Há, ainda, um outro problema estrutural. A democracia liberal, restrita ao quadro nacional e prisioneira da necessidade de reprodução em tempo curto, não tem mecanismos para enfrentar problemas globais e de longo prazo, como as inovações tecnológicas e a crise ecológica. Esta tende a agravar-se, e muito, nos próximos anos, exigindo medidas mais drásticas e antipopulares, que os governos democraticamente eleitos não terão coragem de tomar.

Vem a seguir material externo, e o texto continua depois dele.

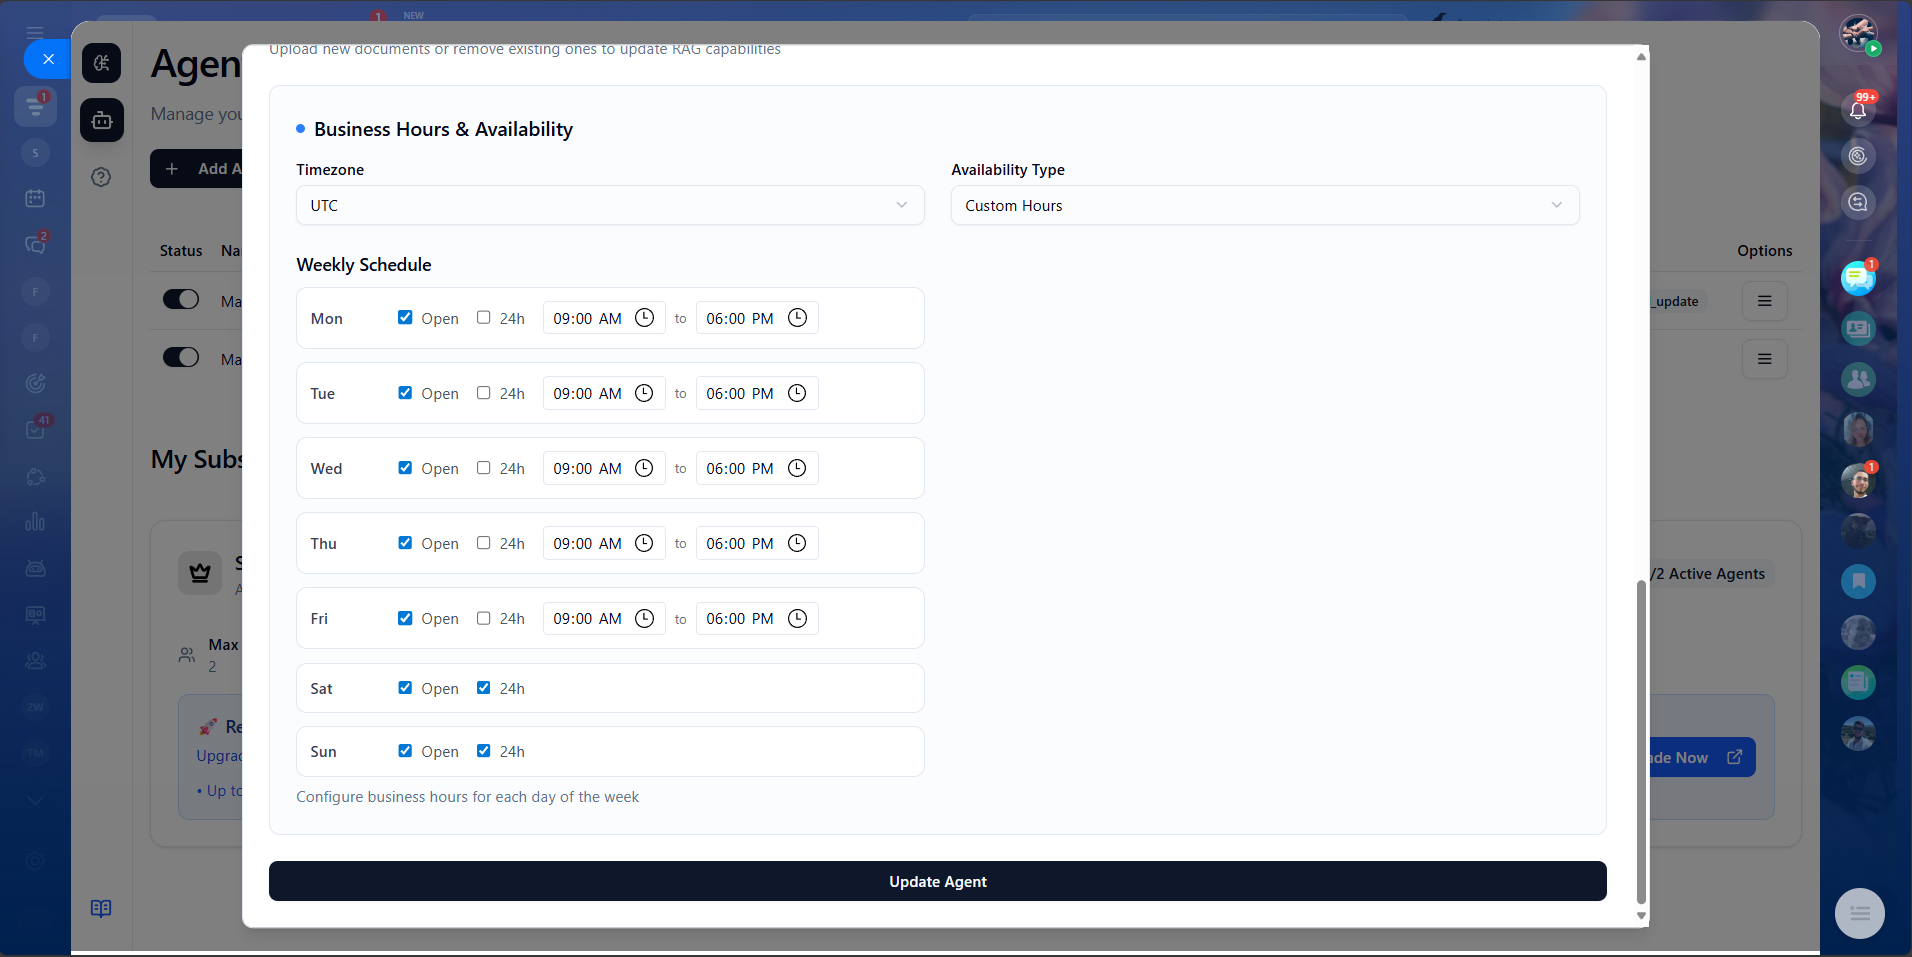Expand the Timezone UTC dropdown
The width and height of the screenshot is (1912, 957).
pos(609,205)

Finalmente, as tentativas de enfrentar o problema com mudanças nas regras do jogo que regem a ascensão ao poder, como se faz no Brasil de forma frenética, não resolve o problema. Afinal, este não existe porque não temos a forma parlamentarista de governo ou porque não utilizamos o sistema distrital puro ou misto no processo eleitoral, ou ainda, porque não temos a candidatura avulsa. Outros países têm estas coisas e conhecem crises similares. O que mais fizemos, desde a democratização na década de 1980, foi experimentar normas eleitorais distintas. No próximo ano tentaremos mais uma vez, impedindo os partidos de se coligarem e tentando restringir o seu número no parlamento[1]. Porém não há chance de resolver o desgaste das instituições democráticas entre nós. O problema não é de forma, mas de conteúdo. A população cada vez mais acredita menos em instituições corruptas e soberbas como as nossas. A democracia liberal não sobrevive, com sua incapacidade de responder às demandas mais prementes da população, agravadas com o quadro de recessão mundial que parece desenhar-se no horizonte imediato. Foi em contexto semelhante que ela sucumbiu ao fascismo nos anos 1930. E o fez porque as forças democráticas não souberam unir-se, nem a reinventar.

[1]Isso, se os pequenos e médios partidos não conseguirem mudar a legislação atual e que deve vigorar no próximo pleito.